А изба с ее символикой — вполне языческая модель мира. К тому же эта модель четко населена языческими божками. Дом русского православного — весьма своеобразное место, которое люди разделяют с домовым, с кикиморой, с банником, запечником, чердачником, подвальным и прочими созданиями. В этих божков верят вполне серьезно. Встречаются люди, которые общались с ними. Домовому приносят жертвы, кормят его. И с овинником нужно уметь договориться. И с чердачником.
Это уже, строго говоря, не двоеверие. Это пласт языческой культуры, которая живет внутри культуры христианской. Как ее неотъемлемая часть. На представления об этих существах распространяются вполне христианские понятия.
По представлениям христиан, непорочные младенцы могут видеть то, чего не видим мы, погрязшие в грехах взрослые люди. Насколько дети заслуживают названия непорочных — это вопрос не ко мне, но такое представление в христианском мире есть.
Только ведь непорочные могут видеть именно что существ божественного, горнего мира: ангелов, архангелов, святых. Тех, кого мы не можем видеть именно в силу нашей порочности. А вот бесов могут видеть как раз люди, упавшие ниже обычного человека; те, кто становится «достоин» лицезреть как раз тех, кого мы обычно не замечаем.
А в народных поверьях часто бывает так, что маленькая девочка видит кикимору. Взрослые ее видеть не могут, но дети — очень даже видят. Вроде бы кикимора — нечистый дух… Но получается так, что непорочные люди могут видеть нечисть — словно нечисть тоже свята и открывается тем, кто ритуально чист. Как хотите, но это не христианство! Здесь очень сильно смешивается христианское и языческое отношение к жизни. Языческое даже преобладает — потому что для язычника не очень важен источник магической силы. Кикимора и любой из святых для него уравнены по смыслу, как носители этой силы.
Разделять свое жилище с бесами совершенно не по-христиански.
Сколько написано о гаданиях в русской бане! Сколько рождественских историй… то веселых, то довольно жутких. Вдумаемся, что стоит за ними: после строительства новой усадьбы священник освящает все строения. Все созданное человеком освящается, изо всего изгоняются бесы. Кроме баньки.
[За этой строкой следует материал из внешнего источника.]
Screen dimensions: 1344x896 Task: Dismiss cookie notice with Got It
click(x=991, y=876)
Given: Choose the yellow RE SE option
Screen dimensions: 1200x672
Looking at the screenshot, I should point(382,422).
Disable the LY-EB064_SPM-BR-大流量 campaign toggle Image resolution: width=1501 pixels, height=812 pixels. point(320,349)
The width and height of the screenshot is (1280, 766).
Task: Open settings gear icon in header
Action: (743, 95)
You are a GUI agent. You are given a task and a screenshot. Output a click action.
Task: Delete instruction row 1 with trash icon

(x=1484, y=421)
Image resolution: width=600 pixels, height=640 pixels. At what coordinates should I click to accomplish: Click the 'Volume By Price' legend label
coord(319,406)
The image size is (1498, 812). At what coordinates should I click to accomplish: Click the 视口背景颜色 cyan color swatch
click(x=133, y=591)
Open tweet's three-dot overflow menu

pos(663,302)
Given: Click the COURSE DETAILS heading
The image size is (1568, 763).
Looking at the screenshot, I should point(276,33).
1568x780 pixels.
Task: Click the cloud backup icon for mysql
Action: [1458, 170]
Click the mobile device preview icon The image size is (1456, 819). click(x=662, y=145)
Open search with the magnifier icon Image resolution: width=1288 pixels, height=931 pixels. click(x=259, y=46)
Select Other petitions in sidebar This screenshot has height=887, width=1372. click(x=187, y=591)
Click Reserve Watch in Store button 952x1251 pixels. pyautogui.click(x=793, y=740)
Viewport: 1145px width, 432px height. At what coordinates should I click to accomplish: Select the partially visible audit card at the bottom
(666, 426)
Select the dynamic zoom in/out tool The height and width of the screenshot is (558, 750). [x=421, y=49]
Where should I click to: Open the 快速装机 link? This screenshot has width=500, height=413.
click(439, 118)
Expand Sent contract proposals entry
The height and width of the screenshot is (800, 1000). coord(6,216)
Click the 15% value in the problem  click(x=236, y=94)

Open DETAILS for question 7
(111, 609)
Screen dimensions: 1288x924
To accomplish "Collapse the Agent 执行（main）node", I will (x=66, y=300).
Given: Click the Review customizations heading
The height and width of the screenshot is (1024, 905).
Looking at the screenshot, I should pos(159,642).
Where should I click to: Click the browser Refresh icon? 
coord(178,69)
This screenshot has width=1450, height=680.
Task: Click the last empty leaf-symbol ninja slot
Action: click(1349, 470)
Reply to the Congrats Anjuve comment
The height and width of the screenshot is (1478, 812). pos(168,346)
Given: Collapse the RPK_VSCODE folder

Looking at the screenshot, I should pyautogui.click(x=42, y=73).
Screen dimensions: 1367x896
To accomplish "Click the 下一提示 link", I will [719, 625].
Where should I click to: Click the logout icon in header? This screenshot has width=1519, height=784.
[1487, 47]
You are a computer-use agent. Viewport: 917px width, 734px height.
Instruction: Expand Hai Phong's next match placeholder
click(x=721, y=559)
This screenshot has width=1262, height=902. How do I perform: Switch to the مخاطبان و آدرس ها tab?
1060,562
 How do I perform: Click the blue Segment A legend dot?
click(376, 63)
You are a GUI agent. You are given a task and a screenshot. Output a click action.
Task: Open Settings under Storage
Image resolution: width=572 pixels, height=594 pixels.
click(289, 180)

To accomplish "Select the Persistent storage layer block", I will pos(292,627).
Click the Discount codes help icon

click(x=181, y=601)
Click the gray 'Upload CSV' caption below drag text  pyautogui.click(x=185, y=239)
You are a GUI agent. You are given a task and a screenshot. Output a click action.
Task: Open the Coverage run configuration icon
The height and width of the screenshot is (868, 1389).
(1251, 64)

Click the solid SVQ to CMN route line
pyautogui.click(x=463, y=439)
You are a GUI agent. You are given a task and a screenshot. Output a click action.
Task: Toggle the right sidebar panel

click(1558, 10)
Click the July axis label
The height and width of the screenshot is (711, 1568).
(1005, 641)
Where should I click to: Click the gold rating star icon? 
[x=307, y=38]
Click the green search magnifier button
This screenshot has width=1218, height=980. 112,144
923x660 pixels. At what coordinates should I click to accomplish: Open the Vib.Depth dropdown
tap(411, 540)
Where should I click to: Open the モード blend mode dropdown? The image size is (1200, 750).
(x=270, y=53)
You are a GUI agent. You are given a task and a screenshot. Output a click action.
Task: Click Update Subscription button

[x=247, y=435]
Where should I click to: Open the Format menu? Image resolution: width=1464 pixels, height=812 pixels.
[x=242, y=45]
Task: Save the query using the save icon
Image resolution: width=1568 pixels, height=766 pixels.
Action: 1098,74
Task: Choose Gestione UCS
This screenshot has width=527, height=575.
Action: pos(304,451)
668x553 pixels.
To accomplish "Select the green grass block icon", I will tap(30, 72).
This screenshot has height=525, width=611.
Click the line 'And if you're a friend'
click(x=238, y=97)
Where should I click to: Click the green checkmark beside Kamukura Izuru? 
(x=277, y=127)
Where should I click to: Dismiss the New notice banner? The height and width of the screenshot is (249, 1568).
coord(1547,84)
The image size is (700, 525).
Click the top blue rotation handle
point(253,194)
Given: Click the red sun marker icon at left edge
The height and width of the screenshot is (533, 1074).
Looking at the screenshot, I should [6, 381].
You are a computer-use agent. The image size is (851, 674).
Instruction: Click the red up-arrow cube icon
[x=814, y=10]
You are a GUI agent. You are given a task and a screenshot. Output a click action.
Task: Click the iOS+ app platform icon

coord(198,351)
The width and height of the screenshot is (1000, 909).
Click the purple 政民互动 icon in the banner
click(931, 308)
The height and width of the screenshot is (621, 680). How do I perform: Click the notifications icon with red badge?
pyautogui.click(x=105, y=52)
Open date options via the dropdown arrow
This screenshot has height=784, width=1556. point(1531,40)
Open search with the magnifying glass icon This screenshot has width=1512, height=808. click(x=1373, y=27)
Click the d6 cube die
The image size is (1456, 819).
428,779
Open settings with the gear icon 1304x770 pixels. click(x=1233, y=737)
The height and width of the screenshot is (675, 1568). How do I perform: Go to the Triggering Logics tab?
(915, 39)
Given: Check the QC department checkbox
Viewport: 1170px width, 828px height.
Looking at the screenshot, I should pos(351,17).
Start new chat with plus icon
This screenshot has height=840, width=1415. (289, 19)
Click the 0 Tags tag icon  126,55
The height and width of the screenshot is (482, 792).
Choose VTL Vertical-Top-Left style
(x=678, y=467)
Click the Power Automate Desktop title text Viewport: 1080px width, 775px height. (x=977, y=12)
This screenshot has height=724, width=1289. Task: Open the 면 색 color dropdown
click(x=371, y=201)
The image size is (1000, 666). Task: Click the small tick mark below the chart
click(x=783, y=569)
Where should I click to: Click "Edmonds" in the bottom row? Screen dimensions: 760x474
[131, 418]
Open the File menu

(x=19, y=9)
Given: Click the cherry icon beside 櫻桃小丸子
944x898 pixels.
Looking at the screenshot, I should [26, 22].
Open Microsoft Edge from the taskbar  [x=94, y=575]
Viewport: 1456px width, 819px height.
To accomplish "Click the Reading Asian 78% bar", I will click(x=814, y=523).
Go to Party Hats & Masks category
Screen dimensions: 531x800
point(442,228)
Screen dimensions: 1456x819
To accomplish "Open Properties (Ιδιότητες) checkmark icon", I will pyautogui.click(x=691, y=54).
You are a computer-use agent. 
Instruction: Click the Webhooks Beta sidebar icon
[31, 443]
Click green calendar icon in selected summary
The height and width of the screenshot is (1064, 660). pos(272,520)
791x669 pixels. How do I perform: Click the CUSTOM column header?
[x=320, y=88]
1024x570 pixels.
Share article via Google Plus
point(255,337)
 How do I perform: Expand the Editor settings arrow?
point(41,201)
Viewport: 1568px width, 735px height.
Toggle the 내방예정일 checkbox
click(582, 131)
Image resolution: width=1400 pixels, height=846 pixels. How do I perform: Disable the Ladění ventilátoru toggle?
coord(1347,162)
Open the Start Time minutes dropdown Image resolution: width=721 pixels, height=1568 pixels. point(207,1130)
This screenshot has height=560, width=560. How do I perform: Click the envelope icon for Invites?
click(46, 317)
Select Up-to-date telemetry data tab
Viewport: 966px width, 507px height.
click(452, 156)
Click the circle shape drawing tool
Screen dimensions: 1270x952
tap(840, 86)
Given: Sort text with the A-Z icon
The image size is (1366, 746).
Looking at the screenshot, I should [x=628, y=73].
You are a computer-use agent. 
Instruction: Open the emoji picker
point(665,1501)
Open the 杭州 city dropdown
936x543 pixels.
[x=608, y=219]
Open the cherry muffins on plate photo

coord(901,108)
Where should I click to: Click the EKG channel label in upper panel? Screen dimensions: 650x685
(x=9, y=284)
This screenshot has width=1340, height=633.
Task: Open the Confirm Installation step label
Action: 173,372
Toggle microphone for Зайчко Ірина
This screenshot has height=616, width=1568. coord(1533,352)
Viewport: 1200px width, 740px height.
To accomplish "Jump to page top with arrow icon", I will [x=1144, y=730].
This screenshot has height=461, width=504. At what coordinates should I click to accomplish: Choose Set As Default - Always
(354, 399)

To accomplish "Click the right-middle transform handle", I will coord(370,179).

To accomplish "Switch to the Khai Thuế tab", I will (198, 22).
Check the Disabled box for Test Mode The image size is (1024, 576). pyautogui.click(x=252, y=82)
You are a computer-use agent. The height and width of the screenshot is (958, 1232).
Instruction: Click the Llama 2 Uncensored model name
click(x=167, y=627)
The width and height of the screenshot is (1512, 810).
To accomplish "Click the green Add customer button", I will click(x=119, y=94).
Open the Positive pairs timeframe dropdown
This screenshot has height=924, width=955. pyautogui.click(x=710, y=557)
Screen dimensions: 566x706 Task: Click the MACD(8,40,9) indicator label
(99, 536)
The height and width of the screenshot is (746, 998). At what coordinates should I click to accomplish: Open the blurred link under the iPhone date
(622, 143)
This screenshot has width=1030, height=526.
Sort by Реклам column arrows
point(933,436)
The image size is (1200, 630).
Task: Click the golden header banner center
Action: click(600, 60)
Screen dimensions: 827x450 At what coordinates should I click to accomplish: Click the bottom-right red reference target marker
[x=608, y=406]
В усадьбе человека, который называет себя христианином, остается строение, не освященное Церковью. Строение, в котором не полагается держать икон; строение, в котором может поселиться кто угодно. Атеисты могут веселиться, их дело. Вообще-то с банькой, с гаданиями в ней связано несколько вполне достоверных и весьма неприятных случаев, в том числе и подтвержденных людьми официальными — врачами «Скорой помощи» и милиционерами.
Так что ухмыляться ухмыляйтесь; как человек, склонный к злорадству, я даже буду немного доволен, если атеист поухмыляется, а потом прибежит с трясущейся нижней челюстью и без кровинки в лице. Такую картинку я наблюдал как-то, имел удовольствие. Но как человек гуманный и не склонный пособлять нечистой силе я бы вам советовал, дорогие читатели, быть все-таки поосторожнее.